Knowledge Production in Transitional Justice

Susanne Buckley-Zistel & Anne Menzel (Centre for Conflict Studies, Philipps-Universität Marburg)

Deadline for abstracts: 10 February 2018

Knowledge production in and for security, development and peacebuilding policies and programmes has increasingly attracted academic attention over the last years. This trend has been facilitated by scholars’ movements between academic and policy cycles – often as freelance or part-time consultants who critically reflect on their experiences. Their analyses of concrete knowledge production processes often contain auto-ethnographic elements and their findings usually challenge the straightforwardness of the idea that policy-making has become more ‘problem-focused’ and ‘evidence-based’. The trend towards studying knowledge production has also coincided with various recent ‘turns’ in IR and critical security studies, including the ethnographic and practice turns. It is about understanding how evidence and expertise are shaped by relations of power that are often embedded in organisational routines and seemingly self-evident practice.

Although these perspectives are also highly relevant with regard to the field of transitional justice, they have not yet been widely applied to the study of transitional justice instruments and processes. An exception is Nancy Combs’ study of the evidence supporting international criminal convictions Fact-Finding without Facts (2010). But knowledge production is certainly not restricted to criminal prosecutions. Various forms of knowledge production also take place in preparation for as well as in the actual operations of truth commissions, in deliberations on whether or not transitional justice should include ‘traditional’ elements or mechanisms – and in many related discussions and procedures.
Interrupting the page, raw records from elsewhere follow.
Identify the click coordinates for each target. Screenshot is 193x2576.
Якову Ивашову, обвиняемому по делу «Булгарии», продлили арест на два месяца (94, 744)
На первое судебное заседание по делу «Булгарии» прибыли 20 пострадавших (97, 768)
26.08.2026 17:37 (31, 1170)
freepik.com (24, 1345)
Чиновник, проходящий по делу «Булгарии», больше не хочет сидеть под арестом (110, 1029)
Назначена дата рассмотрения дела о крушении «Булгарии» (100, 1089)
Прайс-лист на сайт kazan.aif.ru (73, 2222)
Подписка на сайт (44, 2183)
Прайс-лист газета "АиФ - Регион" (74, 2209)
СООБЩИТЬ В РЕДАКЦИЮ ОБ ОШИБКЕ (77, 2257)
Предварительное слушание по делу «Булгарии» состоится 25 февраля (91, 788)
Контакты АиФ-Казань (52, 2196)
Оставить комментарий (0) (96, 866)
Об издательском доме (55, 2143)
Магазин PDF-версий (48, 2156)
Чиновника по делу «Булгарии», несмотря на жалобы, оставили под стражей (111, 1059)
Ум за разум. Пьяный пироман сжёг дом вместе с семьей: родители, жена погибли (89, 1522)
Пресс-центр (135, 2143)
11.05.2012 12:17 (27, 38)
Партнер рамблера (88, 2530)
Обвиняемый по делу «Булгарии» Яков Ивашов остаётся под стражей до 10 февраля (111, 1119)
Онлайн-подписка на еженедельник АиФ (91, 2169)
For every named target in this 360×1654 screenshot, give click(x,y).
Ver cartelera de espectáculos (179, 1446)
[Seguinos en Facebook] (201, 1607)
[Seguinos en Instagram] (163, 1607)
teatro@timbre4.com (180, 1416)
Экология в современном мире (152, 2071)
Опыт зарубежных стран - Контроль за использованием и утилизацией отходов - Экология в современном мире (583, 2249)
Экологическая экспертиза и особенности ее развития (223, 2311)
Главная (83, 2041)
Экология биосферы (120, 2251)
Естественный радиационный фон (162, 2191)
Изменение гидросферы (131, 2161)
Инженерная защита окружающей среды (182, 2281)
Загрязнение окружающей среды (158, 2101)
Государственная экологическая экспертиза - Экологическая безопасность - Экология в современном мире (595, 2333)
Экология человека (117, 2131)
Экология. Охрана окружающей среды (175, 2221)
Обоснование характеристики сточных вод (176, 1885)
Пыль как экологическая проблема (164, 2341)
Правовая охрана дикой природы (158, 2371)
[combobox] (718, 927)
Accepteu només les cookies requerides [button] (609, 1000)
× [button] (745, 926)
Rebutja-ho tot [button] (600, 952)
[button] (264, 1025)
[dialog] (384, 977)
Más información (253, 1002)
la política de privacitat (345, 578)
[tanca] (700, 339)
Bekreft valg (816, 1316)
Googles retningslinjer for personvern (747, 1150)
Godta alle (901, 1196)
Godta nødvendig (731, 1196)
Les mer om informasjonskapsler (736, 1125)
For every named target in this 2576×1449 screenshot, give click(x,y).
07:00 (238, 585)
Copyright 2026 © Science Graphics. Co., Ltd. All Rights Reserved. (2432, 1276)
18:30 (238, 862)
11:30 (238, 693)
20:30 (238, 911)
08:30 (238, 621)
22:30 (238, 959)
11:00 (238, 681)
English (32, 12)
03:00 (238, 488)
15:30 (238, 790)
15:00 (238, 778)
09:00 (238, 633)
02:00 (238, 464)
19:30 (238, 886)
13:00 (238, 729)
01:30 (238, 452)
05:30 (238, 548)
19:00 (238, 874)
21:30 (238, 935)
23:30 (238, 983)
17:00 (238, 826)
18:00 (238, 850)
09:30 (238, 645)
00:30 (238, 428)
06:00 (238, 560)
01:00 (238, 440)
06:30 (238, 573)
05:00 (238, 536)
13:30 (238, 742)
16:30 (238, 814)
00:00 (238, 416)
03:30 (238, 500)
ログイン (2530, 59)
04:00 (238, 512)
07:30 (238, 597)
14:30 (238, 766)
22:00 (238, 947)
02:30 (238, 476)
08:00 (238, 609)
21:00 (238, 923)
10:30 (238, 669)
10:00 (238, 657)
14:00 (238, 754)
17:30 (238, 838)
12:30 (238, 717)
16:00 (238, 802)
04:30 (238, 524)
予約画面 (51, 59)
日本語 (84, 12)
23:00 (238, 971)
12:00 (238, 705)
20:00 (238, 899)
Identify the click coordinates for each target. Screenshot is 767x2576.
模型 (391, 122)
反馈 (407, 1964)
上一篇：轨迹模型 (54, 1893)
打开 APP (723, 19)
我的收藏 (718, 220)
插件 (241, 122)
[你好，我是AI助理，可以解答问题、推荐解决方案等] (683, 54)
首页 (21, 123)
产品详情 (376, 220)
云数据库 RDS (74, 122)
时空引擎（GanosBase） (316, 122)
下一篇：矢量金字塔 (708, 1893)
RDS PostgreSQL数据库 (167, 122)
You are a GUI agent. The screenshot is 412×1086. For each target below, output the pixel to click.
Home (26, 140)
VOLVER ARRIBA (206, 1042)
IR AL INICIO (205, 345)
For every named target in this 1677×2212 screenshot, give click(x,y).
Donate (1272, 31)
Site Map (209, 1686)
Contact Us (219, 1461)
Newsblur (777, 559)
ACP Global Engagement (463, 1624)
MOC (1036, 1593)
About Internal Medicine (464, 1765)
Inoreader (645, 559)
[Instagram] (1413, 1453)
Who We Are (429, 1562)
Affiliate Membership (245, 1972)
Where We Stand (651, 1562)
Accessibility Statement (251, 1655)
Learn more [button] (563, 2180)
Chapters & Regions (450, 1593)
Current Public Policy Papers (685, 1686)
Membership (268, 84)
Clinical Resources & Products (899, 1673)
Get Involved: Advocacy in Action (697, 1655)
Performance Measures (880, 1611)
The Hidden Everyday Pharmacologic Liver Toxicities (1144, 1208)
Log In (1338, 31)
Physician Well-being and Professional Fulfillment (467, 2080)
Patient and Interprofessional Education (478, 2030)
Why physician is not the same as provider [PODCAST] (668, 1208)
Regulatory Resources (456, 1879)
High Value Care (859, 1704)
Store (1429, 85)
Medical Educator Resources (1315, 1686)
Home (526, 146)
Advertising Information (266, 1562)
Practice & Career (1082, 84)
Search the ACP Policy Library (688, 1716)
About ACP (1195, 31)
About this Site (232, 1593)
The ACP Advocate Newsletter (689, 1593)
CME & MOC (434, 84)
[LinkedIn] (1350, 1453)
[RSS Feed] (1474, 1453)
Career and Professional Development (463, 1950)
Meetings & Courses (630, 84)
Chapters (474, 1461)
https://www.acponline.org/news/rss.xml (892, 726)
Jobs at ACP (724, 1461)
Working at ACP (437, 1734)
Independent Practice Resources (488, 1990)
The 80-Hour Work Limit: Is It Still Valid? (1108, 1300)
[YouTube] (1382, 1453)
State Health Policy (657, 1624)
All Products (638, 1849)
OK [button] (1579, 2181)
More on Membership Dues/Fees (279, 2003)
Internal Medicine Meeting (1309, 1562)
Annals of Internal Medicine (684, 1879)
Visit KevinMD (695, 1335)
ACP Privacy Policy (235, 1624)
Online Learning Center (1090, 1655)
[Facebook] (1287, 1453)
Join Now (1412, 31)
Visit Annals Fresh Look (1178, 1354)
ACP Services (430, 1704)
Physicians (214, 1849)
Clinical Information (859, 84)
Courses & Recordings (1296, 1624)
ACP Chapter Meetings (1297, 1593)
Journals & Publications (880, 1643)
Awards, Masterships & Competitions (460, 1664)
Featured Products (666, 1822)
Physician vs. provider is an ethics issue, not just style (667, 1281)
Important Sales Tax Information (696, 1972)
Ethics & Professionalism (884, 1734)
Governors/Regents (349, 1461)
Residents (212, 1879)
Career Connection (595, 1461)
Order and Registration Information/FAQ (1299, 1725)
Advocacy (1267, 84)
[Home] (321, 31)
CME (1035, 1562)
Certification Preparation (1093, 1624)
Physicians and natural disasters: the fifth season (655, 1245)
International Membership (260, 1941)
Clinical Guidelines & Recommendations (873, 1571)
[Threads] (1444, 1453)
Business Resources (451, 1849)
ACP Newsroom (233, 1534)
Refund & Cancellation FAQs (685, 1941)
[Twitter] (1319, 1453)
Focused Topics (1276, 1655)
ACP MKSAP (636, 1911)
For our panel, we invite contributions that study knowledge production in transitional justice (based on own experiences, participant observation, interviews, archival materials or other types of data), be it for or in international or domestic trials, truth commissions or other transitional justice instruments and processes. Possible topics include but are not limited to,

  • The production of best practices for transitional justice: who produces them and how is determined what is ‘best’ about them?
  • The influence of standardisation and professionalization on transitional justice: how do experts and expertise shape transitional justice and what are relevant effects?
  • Inside courts or truth commissions: How is knowledge produced, what kinds of knowledge are valued/devalued and how do these processes work in practice.
  • Learning across cases: are there informal forms of knowledge production, such as exchanges between practitioners and/or human rights activists wherein learning takes place? And if so, how are they organized and what role do they play?